TASK REQUIREMENTS
Return each line of the records below that contains the word "Expand".

··· SUPPLIED DATA ···

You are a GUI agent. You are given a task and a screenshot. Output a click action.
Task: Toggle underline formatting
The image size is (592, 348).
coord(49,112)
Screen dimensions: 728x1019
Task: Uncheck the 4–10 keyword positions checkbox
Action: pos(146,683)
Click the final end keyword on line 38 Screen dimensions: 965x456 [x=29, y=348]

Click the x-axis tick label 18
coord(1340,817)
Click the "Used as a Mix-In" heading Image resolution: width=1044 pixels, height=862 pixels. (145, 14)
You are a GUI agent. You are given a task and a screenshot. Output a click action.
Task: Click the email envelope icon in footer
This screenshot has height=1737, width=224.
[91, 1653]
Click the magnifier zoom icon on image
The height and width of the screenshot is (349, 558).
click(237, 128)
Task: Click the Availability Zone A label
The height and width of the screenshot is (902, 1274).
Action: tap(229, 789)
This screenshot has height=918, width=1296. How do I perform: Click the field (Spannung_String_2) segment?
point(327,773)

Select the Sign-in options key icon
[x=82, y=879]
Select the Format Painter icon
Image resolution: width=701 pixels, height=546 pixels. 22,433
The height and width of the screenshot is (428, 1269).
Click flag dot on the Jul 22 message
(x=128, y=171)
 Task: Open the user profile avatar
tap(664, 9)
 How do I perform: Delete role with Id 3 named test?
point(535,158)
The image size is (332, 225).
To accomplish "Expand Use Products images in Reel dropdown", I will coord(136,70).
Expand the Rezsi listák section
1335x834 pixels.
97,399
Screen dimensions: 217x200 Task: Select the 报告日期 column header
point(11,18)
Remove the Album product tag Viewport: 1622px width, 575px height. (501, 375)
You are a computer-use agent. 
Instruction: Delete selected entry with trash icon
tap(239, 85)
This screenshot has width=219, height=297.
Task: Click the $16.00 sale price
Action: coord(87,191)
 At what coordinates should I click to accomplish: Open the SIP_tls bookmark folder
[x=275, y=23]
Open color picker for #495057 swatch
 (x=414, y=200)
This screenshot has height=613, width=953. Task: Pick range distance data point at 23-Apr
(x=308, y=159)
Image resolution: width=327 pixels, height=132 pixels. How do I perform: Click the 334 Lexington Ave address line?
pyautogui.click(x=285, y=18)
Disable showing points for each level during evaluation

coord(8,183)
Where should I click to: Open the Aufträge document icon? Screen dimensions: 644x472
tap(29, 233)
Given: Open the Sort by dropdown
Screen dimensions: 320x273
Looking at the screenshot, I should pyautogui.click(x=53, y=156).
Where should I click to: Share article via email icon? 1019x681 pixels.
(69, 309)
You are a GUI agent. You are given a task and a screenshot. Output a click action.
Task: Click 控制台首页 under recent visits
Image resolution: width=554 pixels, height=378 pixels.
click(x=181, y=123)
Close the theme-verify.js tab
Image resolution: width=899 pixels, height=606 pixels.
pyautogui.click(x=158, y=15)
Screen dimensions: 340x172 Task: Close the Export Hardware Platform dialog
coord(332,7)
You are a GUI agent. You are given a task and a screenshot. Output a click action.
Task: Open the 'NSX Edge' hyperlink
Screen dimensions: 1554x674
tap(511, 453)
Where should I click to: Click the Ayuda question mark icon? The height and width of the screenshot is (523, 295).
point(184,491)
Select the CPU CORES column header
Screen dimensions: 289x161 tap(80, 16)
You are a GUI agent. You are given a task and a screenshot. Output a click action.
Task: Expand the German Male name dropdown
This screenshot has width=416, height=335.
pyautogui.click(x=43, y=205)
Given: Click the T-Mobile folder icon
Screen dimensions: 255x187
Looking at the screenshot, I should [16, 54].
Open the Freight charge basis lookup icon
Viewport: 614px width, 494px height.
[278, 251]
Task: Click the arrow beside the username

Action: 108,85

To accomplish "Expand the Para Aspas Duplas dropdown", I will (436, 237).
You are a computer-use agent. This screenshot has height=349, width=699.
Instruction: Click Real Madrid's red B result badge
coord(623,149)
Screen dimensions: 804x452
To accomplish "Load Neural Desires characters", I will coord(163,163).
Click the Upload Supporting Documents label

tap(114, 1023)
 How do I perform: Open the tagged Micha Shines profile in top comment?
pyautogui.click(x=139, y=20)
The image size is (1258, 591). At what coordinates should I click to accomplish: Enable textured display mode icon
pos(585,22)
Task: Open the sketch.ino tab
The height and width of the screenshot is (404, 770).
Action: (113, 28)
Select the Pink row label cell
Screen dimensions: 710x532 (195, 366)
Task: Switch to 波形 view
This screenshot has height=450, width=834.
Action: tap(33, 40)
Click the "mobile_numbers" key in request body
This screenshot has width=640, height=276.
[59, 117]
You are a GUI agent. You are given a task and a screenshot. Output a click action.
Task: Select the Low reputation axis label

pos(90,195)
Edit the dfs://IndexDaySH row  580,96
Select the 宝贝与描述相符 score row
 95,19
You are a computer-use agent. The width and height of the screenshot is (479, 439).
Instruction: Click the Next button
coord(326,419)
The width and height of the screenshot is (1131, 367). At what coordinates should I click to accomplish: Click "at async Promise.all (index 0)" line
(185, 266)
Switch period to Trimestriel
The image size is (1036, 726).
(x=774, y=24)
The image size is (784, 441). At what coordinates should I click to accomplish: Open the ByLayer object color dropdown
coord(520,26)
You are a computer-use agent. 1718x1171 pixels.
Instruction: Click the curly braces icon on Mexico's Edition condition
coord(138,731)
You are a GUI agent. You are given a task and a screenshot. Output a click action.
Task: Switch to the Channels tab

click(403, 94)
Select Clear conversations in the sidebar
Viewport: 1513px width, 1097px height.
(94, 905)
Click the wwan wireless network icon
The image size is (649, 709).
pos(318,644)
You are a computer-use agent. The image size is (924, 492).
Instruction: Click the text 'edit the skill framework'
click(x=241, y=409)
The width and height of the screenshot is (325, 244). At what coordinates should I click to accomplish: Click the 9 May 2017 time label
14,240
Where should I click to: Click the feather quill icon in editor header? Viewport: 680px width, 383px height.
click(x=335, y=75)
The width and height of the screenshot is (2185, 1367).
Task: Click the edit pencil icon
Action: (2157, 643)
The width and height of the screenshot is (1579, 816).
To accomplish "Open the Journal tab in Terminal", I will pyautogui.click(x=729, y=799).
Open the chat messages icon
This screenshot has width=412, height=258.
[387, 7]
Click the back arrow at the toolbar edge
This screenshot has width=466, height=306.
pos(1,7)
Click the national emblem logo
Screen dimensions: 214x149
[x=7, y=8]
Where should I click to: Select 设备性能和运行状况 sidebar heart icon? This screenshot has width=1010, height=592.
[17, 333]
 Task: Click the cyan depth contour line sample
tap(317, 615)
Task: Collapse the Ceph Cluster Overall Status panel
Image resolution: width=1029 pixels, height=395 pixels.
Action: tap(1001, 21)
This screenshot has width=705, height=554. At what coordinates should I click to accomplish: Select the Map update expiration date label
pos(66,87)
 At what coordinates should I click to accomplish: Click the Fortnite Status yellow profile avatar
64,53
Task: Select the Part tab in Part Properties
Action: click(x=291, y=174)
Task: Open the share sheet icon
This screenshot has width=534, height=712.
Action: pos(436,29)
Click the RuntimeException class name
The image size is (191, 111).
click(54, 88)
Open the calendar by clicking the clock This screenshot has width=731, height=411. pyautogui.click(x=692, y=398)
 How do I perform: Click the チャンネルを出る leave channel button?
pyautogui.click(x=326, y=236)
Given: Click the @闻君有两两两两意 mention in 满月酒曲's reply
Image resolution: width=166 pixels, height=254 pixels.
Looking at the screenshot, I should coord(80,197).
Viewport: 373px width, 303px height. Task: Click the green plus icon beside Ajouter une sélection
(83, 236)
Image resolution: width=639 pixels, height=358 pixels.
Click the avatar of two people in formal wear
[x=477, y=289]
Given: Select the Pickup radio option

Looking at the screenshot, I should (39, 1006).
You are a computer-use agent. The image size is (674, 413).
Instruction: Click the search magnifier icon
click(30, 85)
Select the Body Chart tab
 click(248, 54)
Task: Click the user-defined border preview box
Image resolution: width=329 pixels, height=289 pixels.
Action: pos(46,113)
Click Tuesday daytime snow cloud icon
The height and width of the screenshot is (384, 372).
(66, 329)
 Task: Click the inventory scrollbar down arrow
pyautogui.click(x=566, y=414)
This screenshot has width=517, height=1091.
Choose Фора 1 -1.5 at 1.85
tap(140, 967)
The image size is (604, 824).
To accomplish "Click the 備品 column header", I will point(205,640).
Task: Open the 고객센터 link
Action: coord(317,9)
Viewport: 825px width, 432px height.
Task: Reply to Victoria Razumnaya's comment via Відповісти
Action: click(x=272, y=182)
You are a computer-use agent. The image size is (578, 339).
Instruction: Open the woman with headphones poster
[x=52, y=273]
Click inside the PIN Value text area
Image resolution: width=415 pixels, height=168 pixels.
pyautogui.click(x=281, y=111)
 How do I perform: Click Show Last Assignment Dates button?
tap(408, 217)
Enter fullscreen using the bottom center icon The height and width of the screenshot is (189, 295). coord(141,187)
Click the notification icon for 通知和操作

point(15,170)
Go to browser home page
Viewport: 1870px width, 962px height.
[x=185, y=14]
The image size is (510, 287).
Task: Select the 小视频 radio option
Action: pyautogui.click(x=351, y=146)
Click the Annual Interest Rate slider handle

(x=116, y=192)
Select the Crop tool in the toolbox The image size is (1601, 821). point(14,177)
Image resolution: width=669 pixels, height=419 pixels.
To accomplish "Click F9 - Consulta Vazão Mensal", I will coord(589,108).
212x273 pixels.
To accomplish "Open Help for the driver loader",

···

ANSWER SECTION
To accomplish "Expand Use Products images in Reel dropdown", I will coord(136,70).
Expand the Rezsi listák section
Task: Expand the German Male name dropdown
To accomplish "Expand the Para Aspas Duplas dropdown", I will (436, 237).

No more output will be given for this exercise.